The initial transfer sparked a hunger strike among the affected prisoners and a number of supporters in other facilities. Some participants persisted in this protest action for several weeks before downgrading their hunger strikes in the midst of severe health effects and following apparently false promises of a review of their situation.
According to HRANA, some of these same inmates once again began refusing food on December 27, although it is not clear how long these renewed hunger strikes lasted or whether they are still ongoing. In any event, it is notable that the start date for the protest was the same as the date on which economic protests began in Mashhad and a number of small towns, leading to the nationwide uprising days later.
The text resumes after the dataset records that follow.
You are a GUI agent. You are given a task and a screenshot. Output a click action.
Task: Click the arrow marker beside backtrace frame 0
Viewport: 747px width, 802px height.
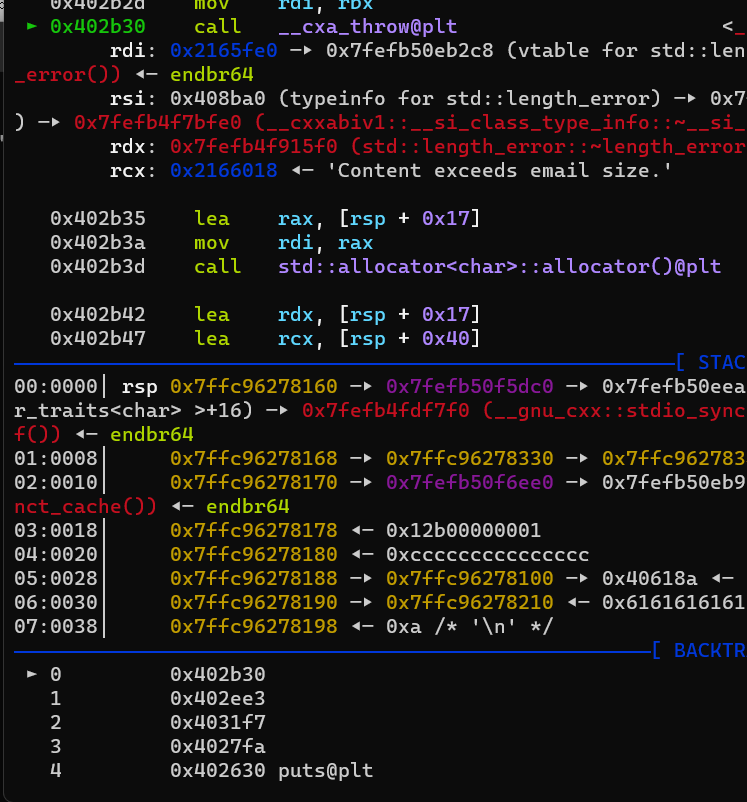point(32,675)
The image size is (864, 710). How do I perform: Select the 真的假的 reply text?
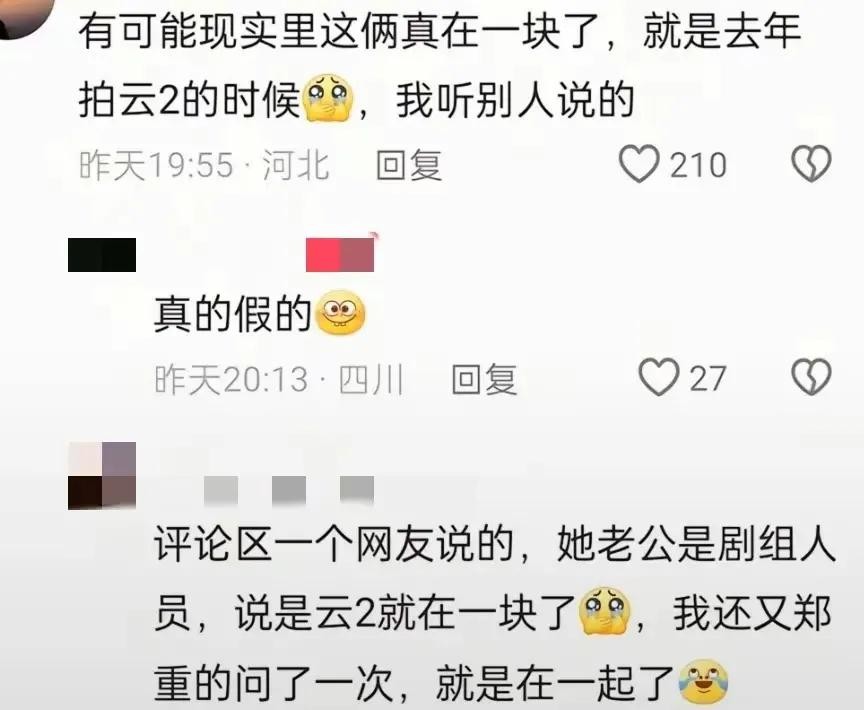point(233,314)
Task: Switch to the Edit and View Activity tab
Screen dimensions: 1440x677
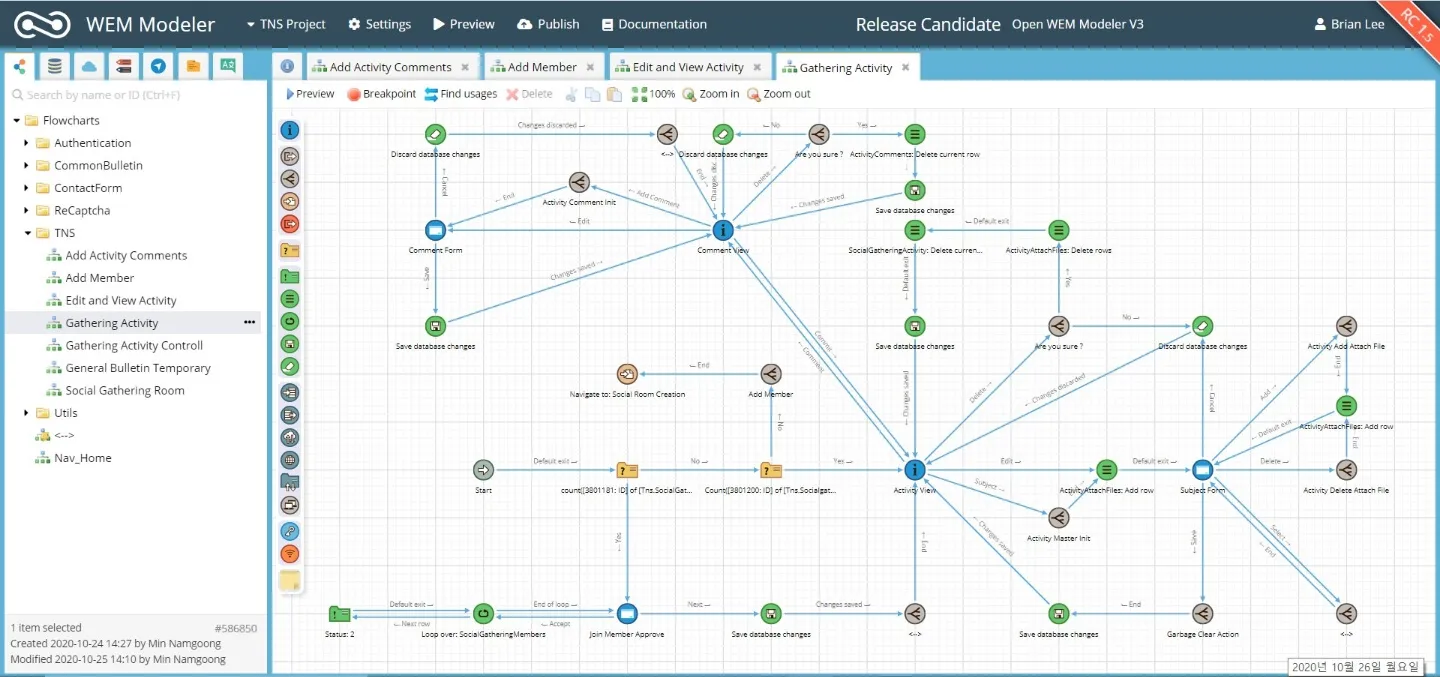Action: [x=687, y=67]
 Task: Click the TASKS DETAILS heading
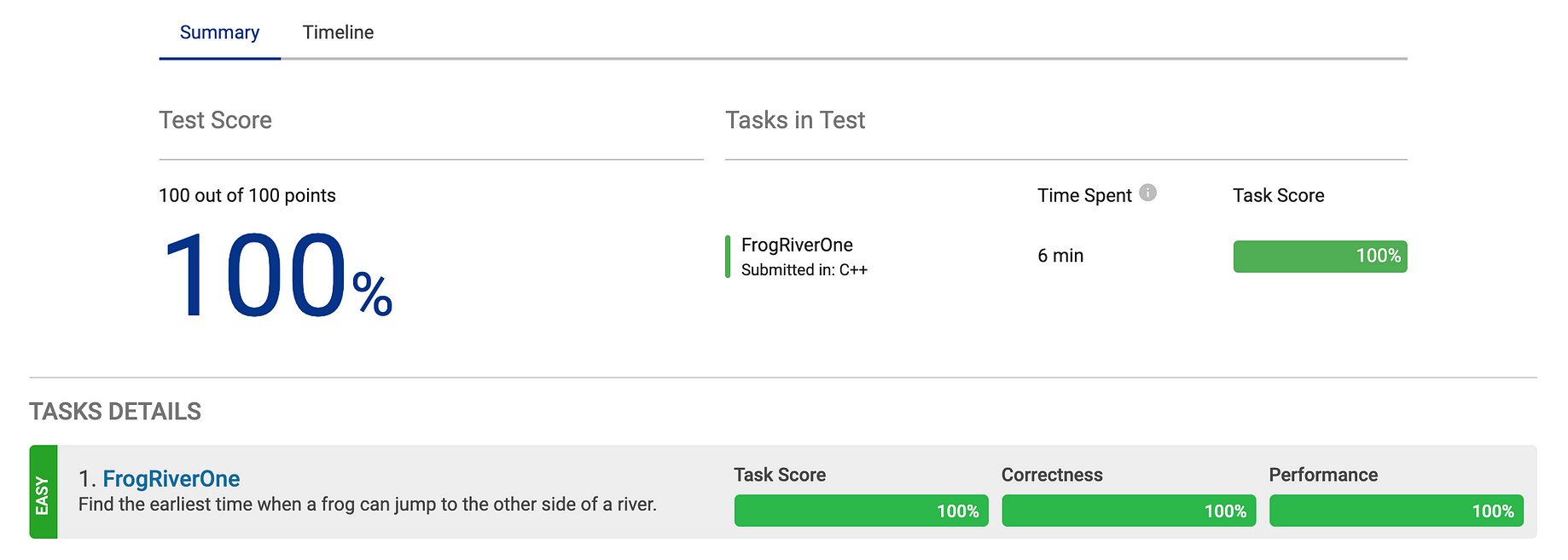tap(115, 412)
While this suggests that the prisoners may have taken their latest action in support of the broader activist movement, another report indicates that some beleaguered political prisoners have halted their own protests, partly out of concerns about distracting attention from the uprising and its possible resurgence. The report specifically points to Mohammad Saber Malek Raisi, who ended his hunger strike after 39 days and issued a public statement calling attention to the mass protests.
“My hunger strike began to protest against inhumane conditions imposed on me and lasted for 39 days,” he explained. “During this time, I received the attention of my fellow citizens and their increasing attention. However, this strike coincided with the national protests across the country.” He then went on to call upon all those who had taken up his personal cause to now “focus on supporting the Iranian people’s movement.”